WHAT YOU NEED TO DO: Return the lines of the material below exactly as they appear, starting at the line containing "Given: Click the empty" and ending at the line containing "Click the 10 MHz", with both of those lines included.

## BEGIN RECORD LIST

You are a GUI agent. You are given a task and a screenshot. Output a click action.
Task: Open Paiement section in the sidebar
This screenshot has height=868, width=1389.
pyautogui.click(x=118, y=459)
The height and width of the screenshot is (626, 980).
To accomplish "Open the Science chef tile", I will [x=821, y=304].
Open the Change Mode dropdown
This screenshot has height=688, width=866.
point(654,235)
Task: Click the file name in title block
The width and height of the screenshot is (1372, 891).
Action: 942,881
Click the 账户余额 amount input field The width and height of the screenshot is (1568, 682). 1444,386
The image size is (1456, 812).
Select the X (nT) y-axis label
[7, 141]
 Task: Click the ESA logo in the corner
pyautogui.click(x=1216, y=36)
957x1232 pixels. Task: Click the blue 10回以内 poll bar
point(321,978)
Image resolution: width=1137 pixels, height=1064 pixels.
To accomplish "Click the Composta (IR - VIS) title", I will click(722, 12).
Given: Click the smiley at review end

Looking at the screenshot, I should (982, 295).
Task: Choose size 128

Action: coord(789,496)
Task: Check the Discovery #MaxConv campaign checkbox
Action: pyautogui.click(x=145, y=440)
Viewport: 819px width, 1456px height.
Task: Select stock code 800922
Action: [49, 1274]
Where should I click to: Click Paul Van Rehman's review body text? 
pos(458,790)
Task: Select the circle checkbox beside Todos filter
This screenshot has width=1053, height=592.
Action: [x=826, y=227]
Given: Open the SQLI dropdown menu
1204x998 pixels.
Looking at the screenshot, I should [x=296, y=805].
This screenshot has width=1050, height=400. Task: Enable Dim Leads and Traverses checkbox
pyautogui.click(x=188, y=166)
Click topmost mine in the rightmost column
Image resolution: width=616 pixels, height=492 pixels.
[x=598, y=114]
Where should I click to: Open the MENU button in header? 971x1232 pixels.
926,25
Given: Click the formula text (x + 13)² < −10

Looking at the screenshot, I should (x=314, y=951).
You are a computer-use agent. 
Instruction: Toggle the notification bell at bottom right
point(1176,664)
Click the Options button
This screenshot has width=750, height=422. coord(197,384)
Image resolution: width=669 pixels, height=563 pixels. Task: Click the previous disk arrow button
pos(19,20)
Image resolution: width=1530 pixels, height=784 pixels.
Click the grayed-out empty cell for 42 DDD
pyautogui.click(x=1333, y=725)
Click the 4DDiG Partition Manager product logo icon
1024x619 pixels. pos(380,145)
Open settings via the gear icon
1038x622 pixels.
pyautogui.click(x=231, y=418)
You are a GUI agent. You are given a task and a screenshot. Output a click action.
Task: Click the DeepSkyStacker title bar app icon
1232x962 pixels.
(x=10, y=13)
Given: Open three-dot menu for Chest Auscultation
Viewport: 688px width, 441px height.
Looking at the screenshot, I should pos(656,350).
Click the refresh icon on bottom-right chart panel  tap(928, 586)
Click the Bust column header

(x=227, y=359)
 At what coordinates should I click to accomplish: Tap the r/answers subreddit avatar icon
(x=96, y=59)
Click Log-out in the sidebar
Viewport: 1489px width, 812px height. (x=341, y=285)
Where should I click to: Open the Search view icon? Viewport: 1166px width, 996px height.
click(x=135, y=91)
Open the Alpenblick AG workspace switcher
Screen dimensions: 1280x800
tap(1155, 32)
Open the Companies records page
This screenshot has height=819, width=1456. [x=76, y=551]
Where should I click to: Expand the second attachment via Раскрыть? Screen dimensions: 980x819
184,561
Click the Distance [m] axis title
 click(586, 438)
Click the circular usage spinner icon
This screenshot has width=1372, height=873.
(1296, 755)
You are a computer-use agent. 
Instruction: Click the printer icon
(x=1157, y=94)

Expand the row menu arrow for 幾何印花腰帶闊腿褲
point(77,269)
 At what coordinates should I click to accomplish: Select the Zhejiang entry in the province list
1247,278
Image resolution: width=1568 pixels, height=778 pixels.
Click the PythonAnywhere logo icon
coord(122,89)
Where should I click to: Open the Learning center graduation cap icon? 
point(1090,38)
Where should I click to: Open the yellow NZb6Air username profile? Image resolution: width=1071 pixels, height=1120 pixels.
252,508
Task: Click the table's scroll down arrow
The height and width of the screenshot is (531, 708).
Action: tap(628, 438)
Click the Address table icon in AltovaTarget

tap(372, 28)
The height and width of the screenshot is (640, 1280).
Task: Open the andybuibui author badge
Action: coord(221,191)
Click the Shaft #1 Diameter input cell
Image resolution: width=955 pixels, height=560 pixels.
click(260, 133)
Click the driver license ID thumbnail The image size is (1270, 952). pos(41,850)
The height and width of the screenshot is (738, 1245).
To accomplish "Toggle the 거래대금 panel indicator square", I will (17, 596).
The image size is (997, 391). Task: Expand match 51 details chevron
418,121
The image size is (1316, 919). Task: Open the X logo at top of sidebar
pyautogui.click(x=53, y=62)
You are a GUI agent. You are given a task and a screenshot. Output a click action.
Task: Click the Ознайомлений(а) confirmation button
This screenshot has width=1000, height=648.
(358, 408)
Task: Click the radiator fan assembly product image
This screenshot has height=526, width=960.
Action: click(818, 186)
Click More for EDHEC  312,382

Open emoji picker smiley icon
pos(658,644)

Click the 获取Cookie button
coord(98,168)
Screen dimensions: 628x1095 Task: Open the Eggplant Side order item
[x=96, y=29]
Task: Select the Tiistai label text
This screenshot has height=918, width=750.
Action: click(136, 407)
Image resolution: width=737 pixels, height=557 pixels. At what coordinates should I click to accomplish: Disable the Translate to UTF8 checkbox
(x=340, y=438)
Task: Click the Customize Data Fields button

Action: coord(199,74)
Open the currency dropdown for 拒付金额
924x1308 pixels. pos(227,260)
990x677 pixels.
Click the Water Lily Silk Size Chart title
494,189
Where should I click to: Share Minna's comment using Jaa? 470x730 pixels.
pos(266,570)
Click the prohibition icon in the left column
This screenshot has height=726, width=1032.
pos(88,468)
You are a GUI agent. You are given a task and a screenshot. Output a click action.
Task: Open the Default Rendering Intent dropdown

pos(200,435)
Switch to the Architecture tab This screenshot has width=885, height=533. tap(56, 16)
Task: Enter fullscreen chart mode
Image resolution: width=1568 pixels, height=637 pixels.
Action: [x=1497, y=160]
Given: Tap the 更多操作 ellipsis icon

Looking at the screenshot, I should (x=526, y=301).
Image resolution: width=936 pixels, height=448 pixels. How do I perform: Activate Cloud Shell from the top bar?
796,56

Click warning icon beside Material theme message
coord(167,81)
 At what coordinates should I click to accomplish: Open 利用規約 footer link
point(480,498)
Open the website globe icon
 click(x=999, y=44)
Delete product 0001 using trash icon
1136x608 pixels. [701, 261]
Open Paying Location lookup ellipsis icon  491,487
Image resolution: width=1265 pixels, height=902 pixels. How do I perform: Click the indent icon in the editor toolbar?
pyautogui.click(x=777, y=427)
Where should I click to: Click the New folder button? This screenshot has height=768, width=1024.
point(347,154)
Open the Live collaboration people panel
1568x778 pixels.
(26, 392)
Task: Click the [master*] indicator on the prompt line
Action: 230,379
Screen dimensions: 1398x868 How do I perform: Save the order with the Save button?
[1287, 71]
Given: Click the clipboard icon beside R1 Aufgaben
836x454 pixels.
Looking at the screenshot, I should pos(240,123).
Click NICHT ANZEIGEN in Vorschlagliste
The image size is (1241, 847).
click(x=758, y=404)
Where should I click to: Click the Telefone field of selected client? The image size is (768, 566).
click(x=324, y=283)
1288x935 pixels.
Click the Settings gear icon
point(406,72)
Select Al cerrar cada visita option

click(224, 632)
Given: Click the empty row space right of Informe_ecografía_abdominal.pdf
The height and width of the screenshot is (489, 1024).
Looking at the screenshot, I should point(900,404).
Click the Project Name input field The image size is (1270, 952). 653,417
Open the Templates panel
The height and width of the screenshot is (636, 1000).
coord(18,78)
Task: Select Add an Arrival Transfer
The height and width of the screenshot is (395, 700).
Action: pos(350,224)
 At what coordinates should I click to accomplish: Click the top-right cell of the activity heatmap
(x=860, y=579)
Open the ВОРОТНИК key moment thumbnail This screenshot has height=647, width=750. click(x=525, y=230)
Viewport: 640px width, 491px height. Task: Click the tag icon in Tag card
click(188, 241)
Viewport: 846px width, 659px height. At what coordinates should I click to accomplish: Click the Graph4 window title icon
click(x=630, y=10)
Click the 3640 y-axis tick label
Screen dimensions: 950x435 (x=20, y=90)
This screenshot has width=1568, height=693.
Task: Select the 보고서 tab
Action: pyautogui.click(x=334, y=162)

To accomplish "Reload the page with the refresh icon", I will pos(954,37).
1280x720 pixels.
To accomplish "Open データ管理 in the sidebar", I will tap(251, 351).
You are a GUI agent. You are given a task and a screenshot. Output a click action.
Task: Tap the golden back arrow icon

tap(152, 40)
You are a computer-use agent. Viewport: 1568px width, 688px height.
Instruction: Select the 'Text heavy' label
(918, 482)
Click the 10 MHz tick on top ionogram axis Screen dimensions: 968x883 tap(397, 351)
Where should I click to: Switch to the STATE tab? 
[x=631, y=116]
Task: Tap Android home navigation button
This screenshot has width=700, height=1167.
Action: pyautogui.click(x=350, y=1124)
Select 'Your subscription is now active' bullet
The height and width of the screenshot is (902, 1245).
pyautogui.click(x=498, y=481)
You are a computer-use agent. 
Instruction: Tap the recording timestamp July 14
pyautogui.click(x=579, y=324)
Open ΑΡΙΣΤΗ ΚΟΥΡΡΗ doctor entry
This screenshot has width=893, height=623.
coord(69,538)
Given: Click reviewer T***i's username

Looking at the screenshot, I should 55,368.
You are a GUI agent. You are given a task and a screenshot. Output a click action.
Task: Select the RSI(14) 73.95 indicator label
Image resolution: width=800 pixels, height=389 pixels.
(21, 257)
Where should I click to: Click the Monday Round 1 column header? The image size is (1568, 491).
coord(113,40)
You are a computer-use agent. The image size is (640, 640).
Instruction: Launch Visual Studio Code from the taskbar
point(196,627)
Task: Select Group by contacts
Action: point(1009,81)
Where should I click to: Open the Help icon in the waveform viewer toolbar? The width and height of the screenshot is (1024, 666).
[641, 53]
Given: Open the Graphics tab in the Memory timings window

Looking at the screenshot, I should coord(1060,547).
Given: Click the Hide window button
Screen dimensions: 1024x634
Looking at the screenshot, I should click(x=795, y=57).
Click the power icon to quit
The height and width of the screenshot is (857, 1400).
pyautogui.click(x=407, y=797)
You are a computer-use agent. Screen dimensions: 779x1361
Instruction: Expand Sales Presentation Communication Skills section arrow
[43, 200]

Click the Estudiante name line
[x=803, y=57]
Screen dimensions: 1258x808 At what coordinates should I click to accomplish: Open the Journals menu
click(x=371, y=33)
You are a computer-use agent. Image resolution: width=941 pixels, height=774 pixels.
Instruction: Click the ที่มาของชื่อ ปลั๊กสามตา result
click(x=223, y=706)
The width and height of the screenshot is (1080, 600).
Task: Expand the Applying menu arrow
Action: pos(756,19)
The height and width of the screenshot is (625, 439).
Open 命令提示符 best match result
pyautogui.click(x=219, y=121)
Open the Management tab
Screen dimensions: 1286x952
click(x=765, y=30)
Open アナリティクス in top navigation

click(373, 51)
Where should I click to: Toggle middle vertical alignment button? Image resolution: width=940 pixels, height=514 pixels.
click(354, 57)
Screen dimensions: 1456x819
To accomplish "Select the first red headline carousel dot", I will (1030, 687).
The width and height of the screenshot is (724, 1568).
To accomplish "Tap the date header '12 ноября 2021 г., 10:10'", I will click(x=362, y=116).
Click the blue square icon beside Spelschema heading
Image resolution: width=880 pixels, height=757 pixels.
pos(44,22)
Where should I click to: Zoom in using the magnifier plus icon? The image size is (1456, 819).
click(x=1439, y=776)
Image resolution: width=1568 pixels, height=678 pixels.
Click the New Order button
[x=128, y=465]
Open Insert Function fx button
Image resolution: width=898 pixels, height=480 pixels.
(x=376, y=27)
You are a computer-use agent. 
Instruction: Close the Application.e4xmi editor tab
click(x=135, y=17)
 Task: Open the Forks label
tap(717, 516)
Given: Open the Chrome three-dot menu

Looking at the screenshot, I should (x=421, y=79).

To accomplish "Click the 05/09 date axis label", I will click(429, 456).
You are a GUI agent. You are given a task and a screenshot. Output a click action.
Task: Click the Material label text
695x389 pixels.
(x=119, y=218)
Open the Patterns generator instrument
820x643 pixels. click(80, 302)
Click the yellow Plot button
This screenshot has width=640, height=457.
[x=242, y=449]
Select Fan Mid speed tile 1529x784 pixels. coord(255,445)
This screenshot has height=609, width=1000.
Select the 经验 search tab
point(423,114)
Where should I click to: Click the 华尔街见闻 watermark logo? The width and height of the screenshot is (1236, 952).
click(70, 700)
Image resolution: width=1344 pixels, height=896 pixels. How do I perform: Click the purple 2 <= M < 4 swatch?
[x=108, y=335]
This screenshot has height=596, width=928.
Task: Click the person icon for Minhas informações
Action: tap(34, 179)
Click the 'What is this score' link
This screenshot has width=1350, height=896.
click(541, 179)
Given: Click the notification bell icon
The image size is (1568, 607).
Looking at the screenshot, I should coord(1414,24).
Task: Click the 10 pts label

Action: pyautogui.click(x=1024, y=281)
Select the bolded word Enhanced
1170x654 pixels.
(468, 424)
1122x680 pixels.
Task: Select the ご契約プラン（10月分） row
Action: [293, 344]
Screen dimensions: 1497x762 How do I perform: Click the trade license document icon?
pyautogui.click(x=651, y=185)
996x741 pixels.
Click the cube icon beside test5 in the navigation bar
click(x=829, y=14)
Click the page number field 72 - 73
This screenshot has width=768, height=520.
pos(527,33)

## END RECORD LIST

RESULT OF THIS TASK:
Given: Click the empty row space right of Informe_ecografía_abdominal.pdf
The height and width of the screenshot is (489, 1024).
Looking at the screenshot, I should point(900,404).
Click the Project Name input field The image size is (1270, 952). 653,417
Open the Templates panel
The height and width of the screenshot is (636, 1000).
coord(18,78)
Task: Select Add an Arrival Transfer
The height and width of the screenshot is (395, 700).
Action: pos(350,224)
 At what coordinates should I click to accomplish: Click the top-right cell of the activity heatmap
(x=860, y=579)
Open the ВОРОТНИК key moment thumbnail This screenshot has height=647, width=750. click(x=525, y=230)
Viewport: 640px width, 491px height. Task: Click the tag icon in Tag card
click(188, 241)
Viewport: 846px width, 659px height. At what coordinates should I click to accomplish: Click the Graph4 window title icon
click(x=630, y=10)
Click the 3640 y-axis tick label
Screen dimensions: 950x435 (x=20, y=90)
This screenshot has width=1568, height=693.
Task: Select the 보고서 tab
Action: pyautogui.click(x=334, y=162)

To accomplish "Reload the page with the refresh icon", I will pos(954,37).
1280x720 pixels.
To accomplish "Open データ管理 in the sidebar", I will tap(251, 351).
You are a GUI agent. You are given a task and a screenshot. Output a click action.
Task: Tap the golden back arrow icon

tap(152, 40)
You are a computer-use agent. Viewport: 1568px width, 688px height.
Instruction: Select the 'Text heavy' label
(918, 482)
Click the 10 MHz tick on top ionogram axis Screen dimensions: 968x883 tap(397, 351)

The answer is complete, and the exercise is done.